The best outdoor spaces, art, and historical exhibits in Detroit for Summer 2017
Note: This map was originally posted on July 3 and updated July 21 with more info on Beacon Park, which is now open.
Summer is here and it’s time to get outside and explore the city. For this season’s Pocket Guide, we’re including some of our favorite outdoor locations and historical sites to enjoy the weather. We’re also including many museums who are hosting special exhibits to commemorate the 1967 Detroit Rebellion. There’s a lot to see in Detroit right now, but we narrowed it down to 26 places to visit and things to do while in the Motor City.
1 James Scott Memorial Fountain
Although the man who commissioned it wasn’t so popular in his time, the James Scott Memorial Fountain is one of the most beautiful places in the city and on Belle Isle.
If you’re looking for a canopy of trees, green space, and history, Elmwood Cemetery is a certified arboretum.

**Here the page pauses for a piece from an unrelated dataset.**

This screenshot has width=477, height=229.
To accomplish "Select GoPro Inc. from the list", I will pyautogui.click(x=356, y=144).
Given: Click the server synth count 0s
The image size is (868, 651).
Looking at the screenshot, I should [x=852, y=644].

The historic cemetery covers 86 acres and is the final resting place of governors, mayors, prominent businessmen, and abolitionists.

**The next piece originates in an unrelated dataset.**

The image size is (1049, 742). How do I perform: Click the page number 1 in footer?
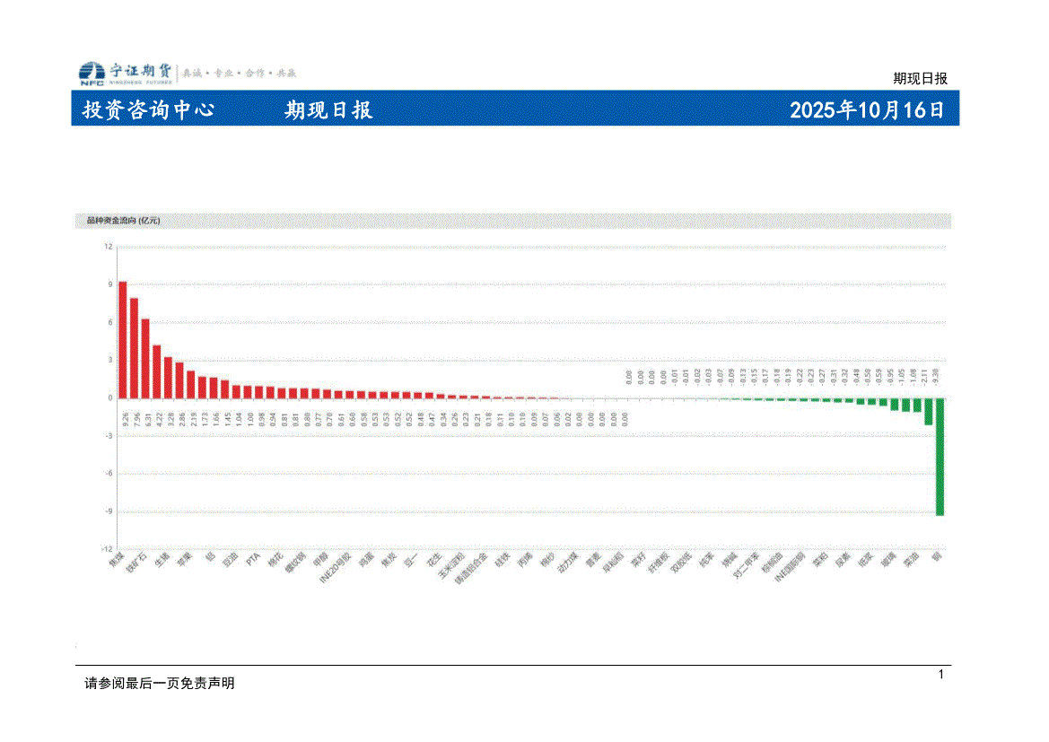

A carousel, volleyball courts, deck chairs, nature trails, and more, the Riverfront is one of the best public spaces in the city and always one of the best choices for where to go to get some fresh air.
Once a Grand Trunk Railroad Line, the Dequindre Cut Greenway is now a paved path for bike riders, walkers, joggers, and art lovers. Murals and paintings cover much of the concrete in the underpasses, leading many to slow down and enjoy the view. The path spans from the Riverfront all the way through Eastern Market to Mack.
9 Charles H Wright Museum of African American History
The Charles H. Wright Museum will have a two-part exhibit starting July 23 called “Say It Loud: Art, History, Rebellion.” The first will be outside near Charles McGee’s “United We Stand” statue and feature large photographs and quotes about the 1967 Rebellion. Inside, the museum will display politically and socially informed works from over 40 artists in response to injustice over the past decades.
The DIA is always one of our favorite places to visit in the city, from the Detroit Industry murals by Diego Rivera to the Kresge Court. Starting July 23, the DIA will commemorate the 1967 Detroit Rebellion with the exhibit “Art of Rebellion: Black Art of the Civil Rights Movement,” featuring 34 photos, paintings, installations, and sculptures from the Civil Rights Movement of the 1960s and 70s.
The Detroit 67: Perspectives exhibit is now open at the Detroit Historical Museum. The Detroit Historical Society has been collecting oral histories for the past two years, and combined with historic scholarship, the exhibit offers visitors a glimpse into the 67 rebellion, what it meant to the city, and what it means moving forward.
The McGregor Memorial Conference Center on the Wayne State campus is a serene oasis. Designed by Minoru Yamasaki in 1958, McGregor has a beautiful reflecting pool and sunken garden to sit and relax. It’s located on a pedestrian-only stretch, so you can check out the nearby Yamasaki-designed buildings, including the Prentis Building, Deroy Auditorium, and the College of Education Building.
On Canfield between Second and Third, you’ll find grand, preserved Victorians along a beautiful street. The district is on the National Register of Historic Places in the early 1980s, and walking down the street, you get a feel of what Detroit used to be.
Detroit’s Largest Art Object continues to impress as Detroit’s most iconic skyscraper. Built in 1928 by the Fisher Brothers as a gift to the city and designed by Albert Kahn, this stands out as Kahn’s masterpiece. The mosaics and frescoes were designed by Geza R. Maroti and represent transportation, commerce, music, and drama. The gold top can be seen in the night sky as a beacon in New Center. Home to the Fisher Theatre, you can wander through the lobby anytime. Pure Detroit offers guided tours on the weekends.
Looking to get outside? Palmer Park has miles of trails around and through the park. Stop by to see the Mounted Police, appreciate the restored Log Cabin, and gaze at the Merrill Fountain. We can imagine it will run again.
The Redford Theatre has been in operation since it opened in January 1928. It has a full-size stage, grand foyer, and a Barton organ. It runs now through volunteers and shows old movies and special showings. And down the street, you can see the Artist Village, a creative hub for artists, students, business owners, and neighbors living and working in the heart of Old Redford. Upcoming movies include The Big Lebowski, The Wizard of Oz, and Evil Dead, hosted by Bruce Campbell.
The Senate Theater on Michigan Avenue is home to the Detroit Theater Organ Society and they’re working on restoring their marquis and fixing up some of the interior. The centerpiece of the theater is a huge Wurlitzer organ, and the volunteer-run theater is playing old movies on some weekends, along with organ concerts and special events.
Taking up nearly a block off of Grand River, Dabl’s MBAD African Bead Museum has 18 outdoor installations, plus a gallery and beads for sale indoors. Visitors can learn about history, culture, and the human condition through this incredible destination.